Resistance to apoptosis is a hallmark of cancer (Hanahan and Weinberg, 2011). Cancer cells are not only resistant to apoptosis triggered by internal signaling molecules but also cytotoxic anti-cancer agents, which often leads to the failure of chemotherapy. Many miRNAs have been shown to regulate drug resistance by targeting signaling pathways of pro-apoptosis or anti-apoptosis. As discussed above, miR-153 upregulation increases CRC resistance to oxal and cisplatin both in vitro and in vivo by directly inhibiting expression of FOXO3a, a trigger for apoptosis through upregulation of pro-apoptotic genes such as Bim and PUMA (Zhang et al., 2013a) or downregulation of anti-apoptotic proteins such as FLIP (Zhang et al., 2013b).

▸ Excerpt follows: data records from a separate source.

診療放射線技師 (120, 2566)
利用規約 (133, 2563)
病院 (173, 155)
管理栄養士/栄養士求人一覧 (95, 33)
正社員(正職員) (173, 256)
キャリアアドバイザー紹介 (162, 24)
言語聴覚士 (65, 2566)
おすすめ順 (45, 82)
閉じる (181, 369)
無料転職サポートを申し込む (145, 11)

MiR-129, miR-139 and miR-1915 all can induce apoptosis by suppressing expression of a same key anti-apoptotic protein BCL2, thereby promoting apoptosis and enhancing chemosensitivity to 5-FU in CRC (Karaayvaz et al., 2013; Xu et al., 2013; Li et al., 2016). It is interesting to know if the three miRNAs have synergistic impact on repression of BCL2, which may justify a new strategy to more efficiently block expression of an individual gene by delivering multiple miRNAs. In addition, miR-143 enhances sensitivity of CRC to 5-FU by suppressing proliferation and survival signaling mediated by ERK5 and NF-κB, as well as anti-apoptotic signaling mediated by BCL2 (Borralho et al., 2009). Moreover, miR-497 and miR-143 increase sensitivity to apoptosis induced by various stimuli including chemotherapeutic drugs, cisplatin and 5-FU, by repressing IGF1-R expression, an important signaling molecule in CRC development, progression and resistance to treatment (Guo et al., 2013; Qian et al., 2013). Autophagy generally represses the induction of apoptosis, and apoptosis-associated caspase activation blocks the autophagic process. Autophagy or autophagy-relevant proteins may induce apoptosis or necrosis in special cases, and autophagy has been shown to degrade the cytoplasm, leading to ‘autophagic cell death’ (Mariño et al., 2014). MiR-22 represses expression of its target gene BTG1 thereby increasing the sensitivity of CRC cells to 5-FU treatment both in vitro and in vivo by inhibiting autophagy and promoting apoptosis (Zhang et al., 2015a). Finally, miR-195 sensitizes CRC cells to doxorubicin and enhances apoptosis by repression of BCL2L2 expression (Qu et al., 2015), of which the mechanism remains unknown.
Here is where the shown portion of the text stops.